Data in this exercise:
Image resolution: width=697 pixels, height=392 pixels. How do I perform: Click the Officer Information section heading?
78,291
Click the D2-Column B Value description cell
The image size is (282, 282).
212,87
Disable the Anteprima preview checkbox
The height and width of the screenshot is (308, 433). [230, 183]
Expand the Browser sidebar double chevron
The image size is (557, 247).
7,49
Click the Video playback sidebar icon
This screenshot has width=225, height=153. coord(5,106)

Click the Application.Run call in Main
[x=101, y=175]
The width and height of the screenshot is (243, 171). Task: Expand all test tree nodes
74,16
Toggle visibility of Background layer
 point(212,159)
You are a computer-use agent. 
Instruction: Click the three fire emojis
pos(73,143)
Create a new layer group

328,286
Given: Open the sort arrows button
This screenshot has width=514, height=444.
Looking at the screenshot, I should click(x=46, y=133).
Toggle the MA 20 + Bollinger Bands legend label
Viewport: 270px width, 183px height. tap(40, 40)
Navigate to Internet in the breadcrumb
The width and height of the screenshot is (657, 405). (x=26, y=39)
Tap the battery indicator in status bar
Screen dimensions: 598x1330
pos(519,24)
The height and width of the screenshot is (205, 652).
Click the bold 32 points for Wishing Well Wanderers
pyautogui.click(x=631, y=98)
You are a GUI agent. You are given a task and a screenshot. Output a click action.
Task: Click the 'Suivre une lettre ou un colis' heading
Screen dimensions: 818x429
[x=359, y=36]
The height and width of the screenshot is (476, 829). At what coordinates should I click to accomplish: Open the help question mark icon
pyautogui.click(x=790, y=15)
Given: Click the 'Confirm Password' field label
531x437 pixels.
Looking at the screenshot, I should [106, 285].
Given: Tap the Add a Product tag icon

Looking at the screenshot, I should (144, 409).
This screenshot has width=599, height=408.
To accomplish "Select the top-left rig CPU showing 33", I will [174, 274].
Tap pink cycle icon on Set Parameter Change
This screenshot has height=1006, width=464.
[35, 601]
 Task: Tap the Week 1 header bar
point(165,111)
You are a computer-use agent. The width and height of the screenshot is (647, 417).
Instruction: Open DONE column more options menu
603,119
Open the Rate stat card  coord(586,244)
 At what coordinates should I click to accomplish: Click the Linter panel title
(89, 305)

Task:
Your job is to set down the whole listing a second time, exactly.

Task response:
Image resolution: width=697 pixels, height=392 pixels. How do I perform: Click the Officer Information section heading?
78,291
Click the D2-Column B Value description cell
The image size is (282, 282).
212,87
Disable the Anteprima preview checkbox
The height and width of the screenshot is (308, 433). [230, 183]
Expand the Browser sidebar double chevron
The image size is (557, 247).
7,49
Click the Video playback sidebar icon
This screenshot has width=225, height=153. coord(5,106)

Click the Application.Run call in Main
[x=101, y=175]
The width and height of the screenshot is (243, 171). Task: Expand all test tree nodes
74,16
Toggle visibility of Background layer
 point(212,159)
You are a computer-use agent. 
Instruction: Click the three fire emojis
pos(73,143)
Create a new layer group

328,286
Given: Open the sort arrows button
This screenshot has width=514, height=444.
Looking at the screenshot, I should click(x=46, y=133).
Toggle the MA 20 + Bollinger Bands legend label
Viewport: 270px width, 183px height. tap(40, 40)
Navigate to Internet in the breadcrumb
The width and height of the screenshot is (657, 405). (x=26, y=39)
Tap the battery indicator in status bar
Screen dimensions: 598x1330
pos(519,24)
The height and width of the screenshot is (205, 652).
Click the bold 32 points for Wishing Well Wanderers
pyautogui.click(x=631, y=98)
You are a GUI agent. You are given a task and a screenshot. Output a click action.
Task: Click the 'Suivre une lettre ou un colis' heading
Screen dimensions: 818x429
[x=359, y=36]
The height and width of the screenshot is (476, 829). At what coordinates should I click to accomplish: Open the help question mark icon
pyautogui.click(x=790, y=15)
Given: Click the 'Confirm Password' field label
531x437 pixels.
Looking at the screenshot, I should [106, 285].
Given: Tap the Add a Product tag icon

Looking at the screenshot, I should (144, 409).
This screenshot has width=599, height=408.
To accomplish "Select the top-left rig CPU showing 33", I will [174, 274].
Tap pink cycle icon on Set Parameter Change
This screenshot has height=1006, width=464.
[35, 601]
 Task: Tap the Week 1 header bar
point(165,111)
You are a computer-use agent. The width and height of the screenshot is (647, 417).
Instruction: Open DONE column more options menu
603,119
Open the Rate stat card  coord(586,244)
 At what coordinates should I click to accomplish: Click the Linter panel title
(89, 305)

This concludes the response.